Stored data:
::::::::

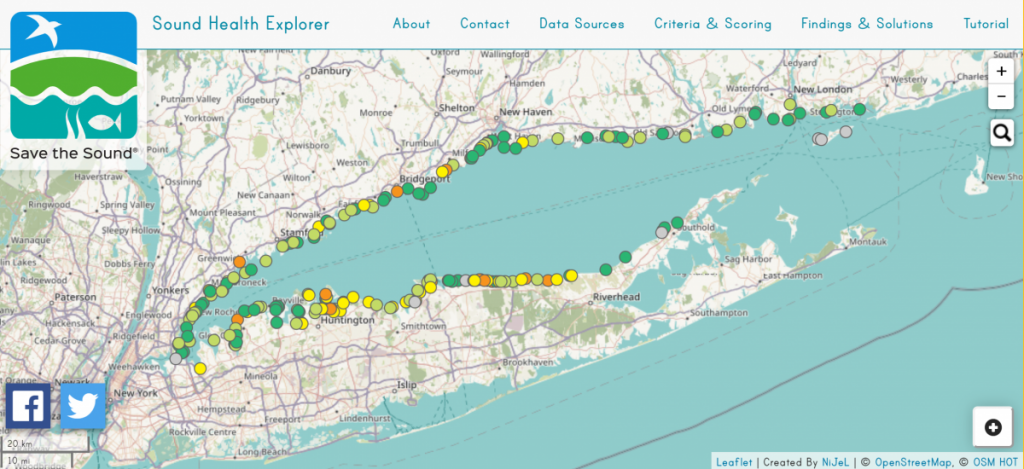This screenshot has height=469, width=1024.
Task: Click the Save the Sound logo
Action: 73,87
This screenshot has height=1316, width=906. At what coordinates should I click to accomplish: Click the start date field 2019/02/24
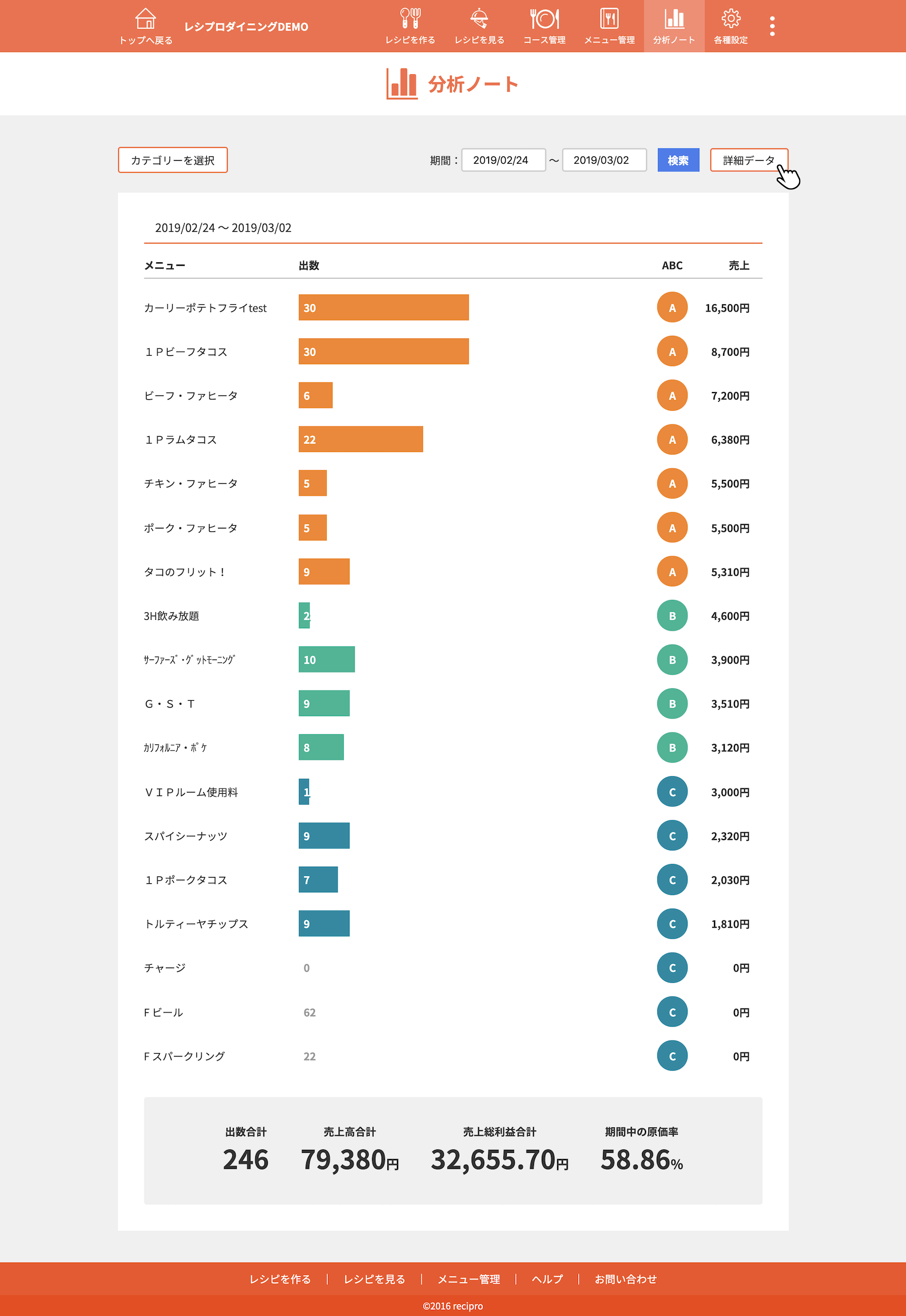point(503,160)
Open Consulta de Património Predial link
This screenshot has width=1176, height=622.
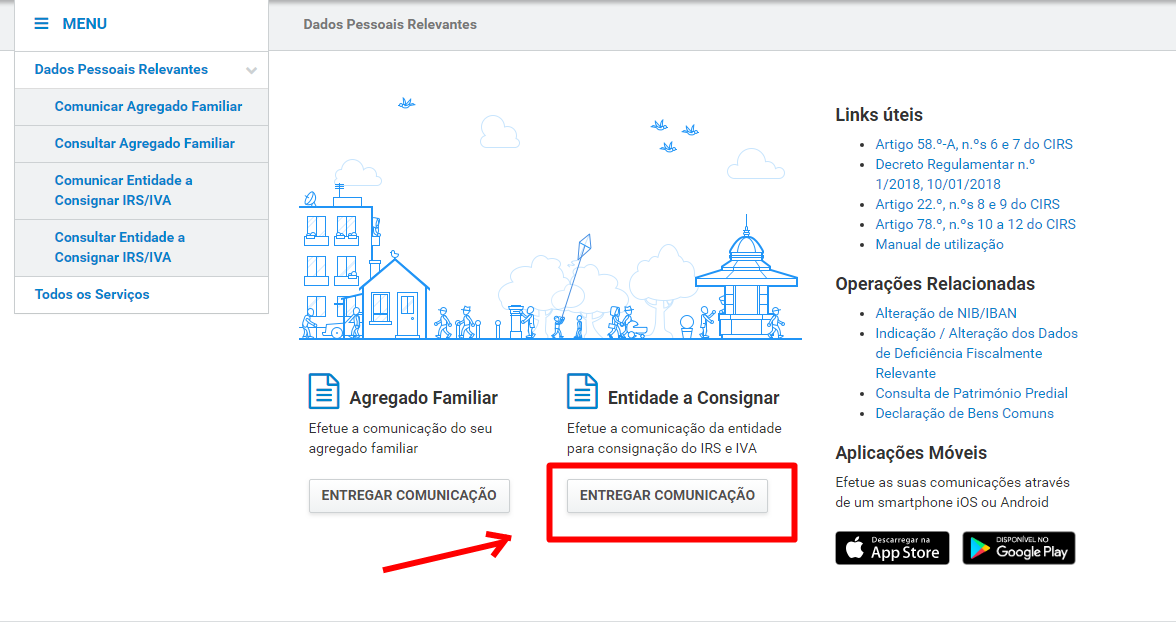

::::::::

### ABOUT THIS EXERCISE
Could you copy exactly, and with no pictures, the lines above from the one containing "This screenshot has height=1316, width=906." through the last line, both included?

### TASK OUTPUT
This screenshot has height=1316, width=906. At what coordinates should I click to accomplish: Click the start date field 2019/02/24
point(503,160)
Open Consulta de Património Predial link
This screenshot has width=1176, height=622.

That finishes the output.